Records supplied:
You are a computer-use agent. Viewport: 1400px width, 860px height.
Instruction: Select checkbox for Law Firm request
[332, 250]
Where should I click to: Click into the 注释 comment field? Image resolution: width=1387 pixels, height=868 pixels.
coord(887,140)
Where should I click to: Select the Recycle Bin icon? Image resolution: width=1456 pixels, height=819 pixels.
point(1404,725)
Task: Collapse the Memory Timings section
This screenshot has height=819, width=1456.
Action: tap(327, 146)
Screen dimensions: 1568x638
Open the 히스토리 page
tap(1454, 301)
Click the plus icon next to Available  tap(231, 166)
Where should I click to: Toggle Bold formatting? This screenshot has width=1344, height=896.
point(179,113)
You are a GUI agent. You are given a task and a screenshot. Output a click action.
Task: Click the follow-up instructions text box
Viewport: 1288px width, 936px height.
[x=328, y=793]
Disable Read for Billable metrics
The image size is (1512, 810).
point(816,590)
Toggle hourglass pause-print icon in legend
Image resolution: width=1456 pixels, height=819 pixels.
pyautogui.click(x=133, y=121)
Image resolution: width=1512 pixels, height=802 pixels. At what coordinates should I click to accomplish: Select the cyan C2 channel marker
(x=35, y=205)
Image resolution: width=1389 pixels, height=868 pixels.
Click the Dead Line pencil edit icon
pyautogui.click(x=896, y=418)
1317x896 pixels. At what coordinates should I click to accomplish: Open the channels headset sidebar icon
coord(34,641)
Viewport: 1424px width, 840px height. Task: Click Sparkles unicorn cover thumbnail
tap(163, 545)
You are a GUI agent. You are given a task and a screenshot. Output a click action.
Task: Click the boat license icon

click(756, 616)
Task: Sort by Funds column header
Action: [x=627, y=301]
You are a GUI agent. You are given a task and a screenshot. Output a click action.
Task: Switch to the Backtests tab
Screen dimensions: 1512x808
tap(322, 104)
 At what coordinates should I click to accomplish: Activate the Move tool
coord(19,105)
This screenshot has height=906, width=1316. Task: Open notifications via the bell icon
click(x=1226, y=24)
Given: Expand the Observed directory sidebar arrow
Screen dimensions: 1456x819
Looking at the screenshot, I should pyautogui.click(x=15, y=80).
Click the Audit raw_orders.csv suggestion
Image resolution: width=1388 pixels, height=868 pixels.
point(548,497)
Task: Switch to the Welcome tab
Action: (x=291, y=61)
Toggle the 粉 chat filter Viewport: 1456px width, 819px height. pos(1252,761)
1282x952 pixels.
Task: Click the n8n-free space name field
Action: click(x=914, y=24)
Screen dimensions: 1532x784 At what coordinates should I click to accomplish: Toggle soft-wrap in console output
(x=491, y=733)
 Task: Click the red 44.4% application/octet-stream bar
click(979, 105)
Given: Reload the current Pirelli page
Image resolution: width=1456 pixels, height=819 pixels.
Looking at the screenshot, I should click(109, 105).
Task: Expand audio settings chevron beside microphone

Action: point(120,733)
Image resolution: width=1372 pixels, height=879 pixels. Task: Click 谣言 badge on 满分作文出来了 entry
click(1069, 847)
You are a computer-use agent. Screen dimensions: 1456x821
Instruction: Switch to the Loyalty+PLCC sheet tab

Exercise: Please return all of the records exactly as they appear.

Response for this exercise:
You are a computer-use agent. Viewport: 1400px width, 860px height.
Instruction: Select checkbox for Law Firm request
[332, 250]
Where should I click to: Click into the 注释 comment field? Image resolution: width=1387 pixels, height=868 pixels.
coord(887,140)
Where should I click to: Select the Recycle Bin icon? Image resolution: width=1456 pixels, height=819 pixels.
point(1404,725)
Task: Collapse the Memory Timings section
This screenshot has height=819, width=1456.
Action: tap(327, 146)
Screen dimensions: 1568x638
Open the 히스토리 page
tap(1454, 301)
Click the plus icon next to Available  tap(231, 166)
Where should I click to: Toggle Bold formatting? This screenshot has width=1344, height=896.
point(179,113)
You are a GUI agent. You are given a task and a screenshot. Output a click action.
Task: Click the follow-up instructions text box
Viewport: 1288px width, 936px height.
[x=328, y=793]
Disable Read for Billable metrics
The image size is (1512, 810).
point(816,590)
Toggle hourglass pause-print icon in legend
Image resolution: width=1456 pixels, height=819 pixels.
pyautogui.click(x=133, y=121)
Image resolution: width=1512 pixels, height=802 pixels. At what coordinates should I click to accomplish: Select the cyan C2 channel marker
(x=35, y=205)
Image resolution: width=1389 pixels, height=868 pixels.
Click the Dead Line pencil edit icon
pyautogui.click(x=896, y=418)
1317x896 pixels. At what coordinates should I click to accomplish: Open the channels headset sidebar icon
coord(34,641)
Viewport: 1424px width, 840px height. Task: Click Sparkles unicorn cover thumbnail
tap(163, 545)
You are a GUI agent. You are given a task and a screenshot. Output a click action.
Task: Click the boat license icon

click(756, 616)
Task: Sort by Funds column header
Action: [x=627, y=301]
You are a GUI agent. You are given a task and a screenshot. Output a click action.
Task: Switch to the Backtests tab
Screen dimensions: 1512x808
tap(322, 104)
 At what coordinates should I click to accomplish: Activate the Move tool
coord(19,105)
This screenshot has height=906, width=1316. Task: Open notifications via the bell icon
click(x=1226, y=24)
Given: Expand the Observed directory sidebar arrow
Screen dimensions: 1456x819
Looking at the screenshot, I should pyautogui.click(x=15, y=80).
Click the Audit raw_orders.csv suggestion
Image resolution: width=1388 pixels, height=868 pixels.
point(548,497)
Task: Switch to the Welcome tab
Action: (x=291, y=61)
Toggle the 粉 chat filter Viewport: 1456px width, 819px height. pos(1252,761)
1282x952 pixels.
Task: Click the n8n-free space name field
Action: click(x=914, y=24)
Screen dimensions: 1532x784 At what coordinates should I click to accomplish: Toggle soft-wrap in console output
(x=491, y=733)
 Task: Click the red 44.4% application/octet-stream bar
click(979, 105)
Given: Reload the current Pirelli page
Image resolution: width=1456 pixels, height=819 pixels.
Looking at the screenshot, I should click(109, 105).
Task: Expand audio settings chevron beside microphone

Action: point(120,733)
Image resolution: width=1372 pixels, height=879 pixels. Task: Click 谣言 badge on 满分作文出来了 entry
click(1069, 847)
You are a computer-use agent. Screen dimensions: 1456x821
Instruction: Switch to the Loyalty+PLCC sheet tab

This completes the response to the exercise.